Uma operação liderada pelo Departamento de Justiça dos Estados Unidos desativou nesta janela temporal centenas de domínios que retransmitiram, sem autorização, jogos da Copa do Mundo 2026. No Brasil, as autoridades confirmaram o bloqueio de 309 sites, parte de uma ofensiva global que totalizou mais de 2.000 domínios atingidos em diversos países.
Alcance e parceiros da operação
A ação teve coordenação entre várias agências e entidades especializadas em propriedade intelectual e segurança digital. Entre os intervenientes estiveram o Departamento de Segurança Interna dos EUA (HSI), o Centro Nacional de Coordenação de Direitos de Propriedade Intelectual e organizações do setor audiovisual que reclamavam violação de direitos. Entre as empresas envolvidas na iniciativa constam grupos internacionais de média e entretenimento que detêm direitos sobre a transmissão do torneio.

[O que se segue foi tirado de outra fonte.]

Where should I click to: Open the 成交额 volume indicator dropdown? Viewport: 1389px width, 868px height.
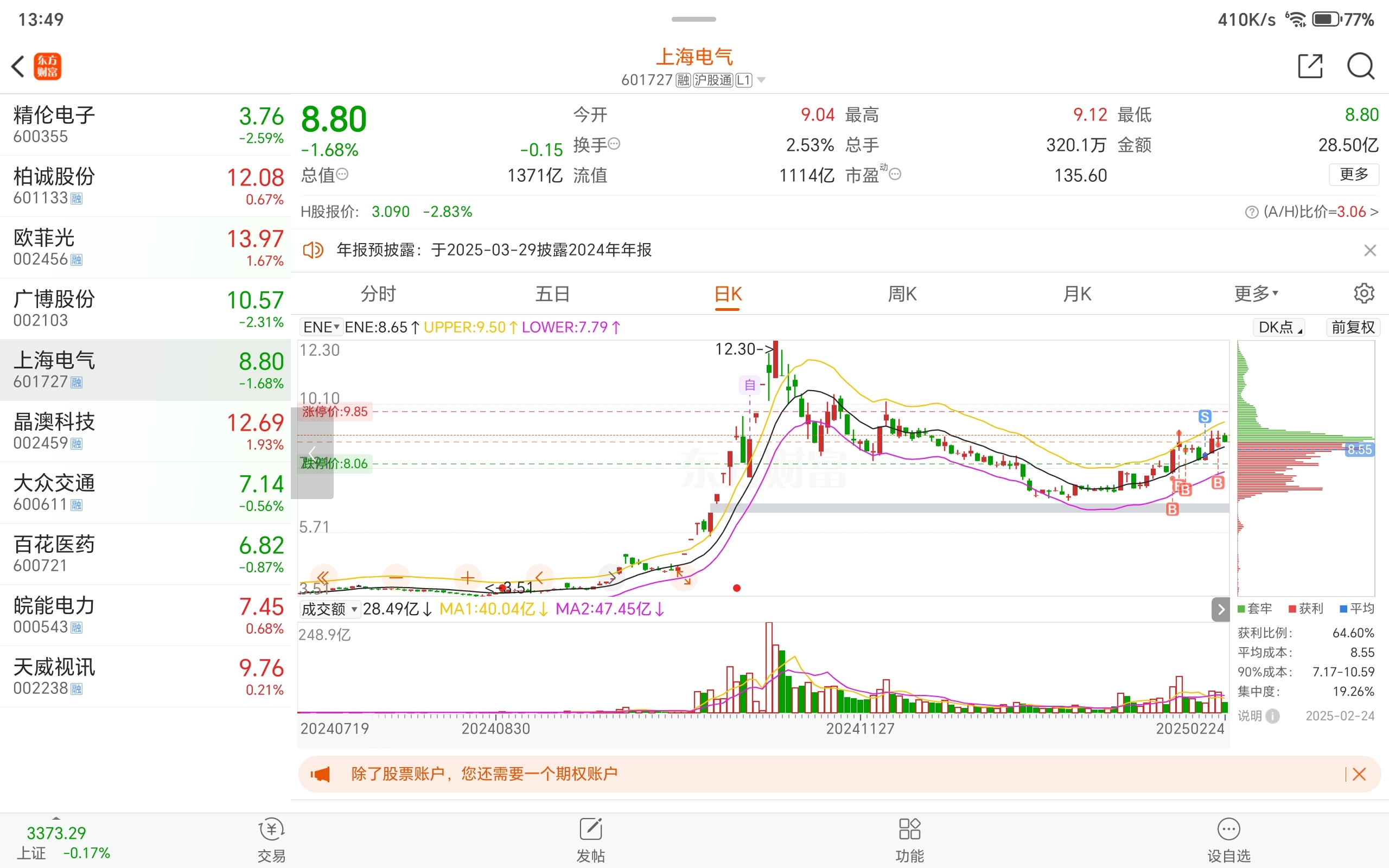coord(329,609)
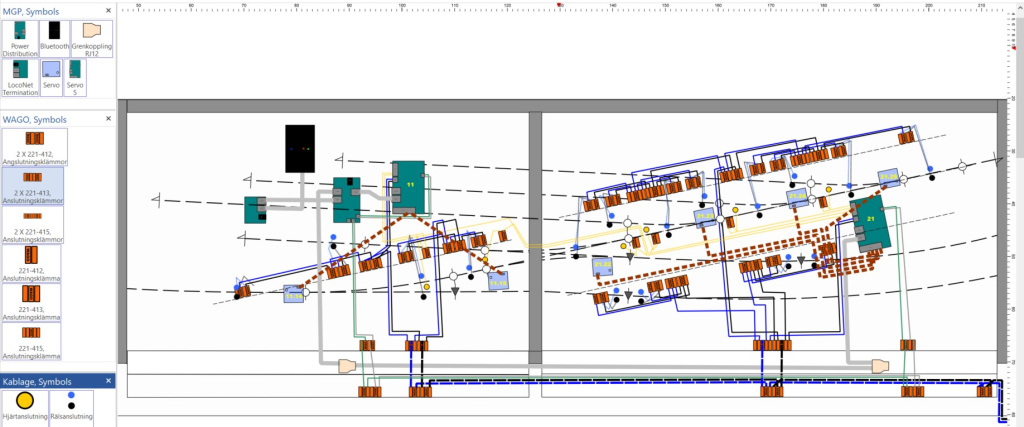
Task: Select the 2 X 221-412 Anslutningsklämmor symbol
Action: coord(33,146)
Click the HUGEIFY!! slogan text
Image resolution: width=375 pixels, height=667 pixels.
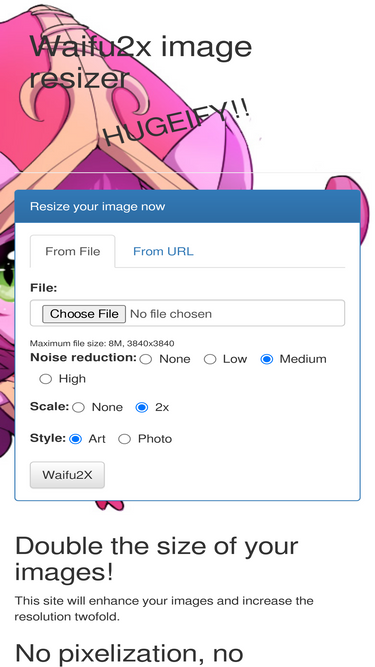pyautogui.click(x=177, y=123)
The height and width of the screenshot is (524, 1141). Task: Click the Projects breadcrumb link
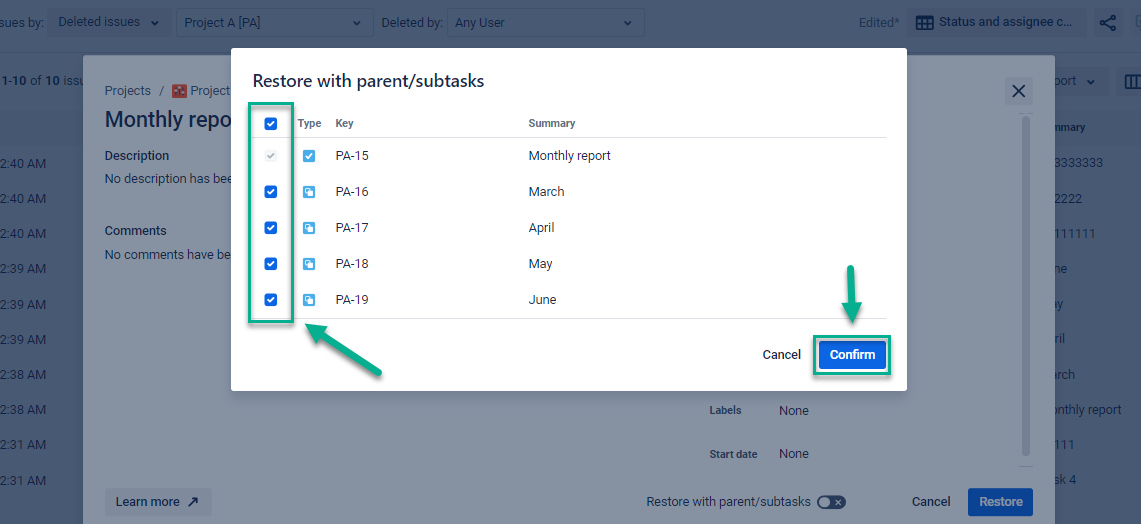click(x=128, y=91)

Direitos de transmissão e consequências para utilizadores
No mercado brasileiro, os direitos oficiais para exibir a competição pertenciam a emissoras identificadas localmente como titulares dessas licenças. As autoridades lembraram que as plataformas pirata não só violam leis de direitos de autor como podem expor os utilizadores a riscos informáticos — desde a instalação de malware até o roubo de dados financeiros ou pessoais.
Operação internacional e projetos paralelos
Para além do bloqueio de domínios, as autoridades referiram operações conjuntas em vários territórios com vista a desmantelar redes de distribuição ilegal e a combater a falsificação associada ao evento. A iniciativa internacional, referida pelas fontes como parte de uma ofensiva mais vasta, incluiu ações que visaram tanto a disponibilização indevida de transmissões em tempo real como a oferta de conteúdos pirateados relacionados com o Mundial.
- 309 sites bloqueados no Brasil
- Mais de 2.000 domínios derrubados globalmente
- Agências envolvidas: HSI e Centro Nacional de Coordenação de Direitos de Propriedade Intelectual
| Item | Dados |
|---|---|
| Domínios brasileiros bloqueados | 309 |
| Total de domínios atingidos | Mais de 2.000 |
| Riscos levantados | Malware, roubo de dados, violações de direitos de autor |
A campanha insere‑se num esforço sustentado para proteger investimentos editoriais e licenças comerciais em eventos desportivos de grande audiência. Para os operadores e espectadores regulares, a iniciativa reforça a necessidade de recorrerem a plataformas autorizadas, tanto por motivos legais como de segurança. As autoridades envolvidas sublinharam que a investigação e as ações judiciais não se limitam a encerramentos temporários de sítios: visam também rastrear cadeias de financiamento e fornecedores técnicos que permitem a distribuição ilícita em larga escala.
Embora a maioria das medidas tenha sido anunciada por entidades norte‑americanas, a operação teve efeitos concretos em múltiplos mercados, incluindo o brasileiro, e deixa um alerta para operadores europeus e nacionais quanto à vulnerabilidade que representa a pirataria de conteúdos em direto, especialmente em eventos com audiência global.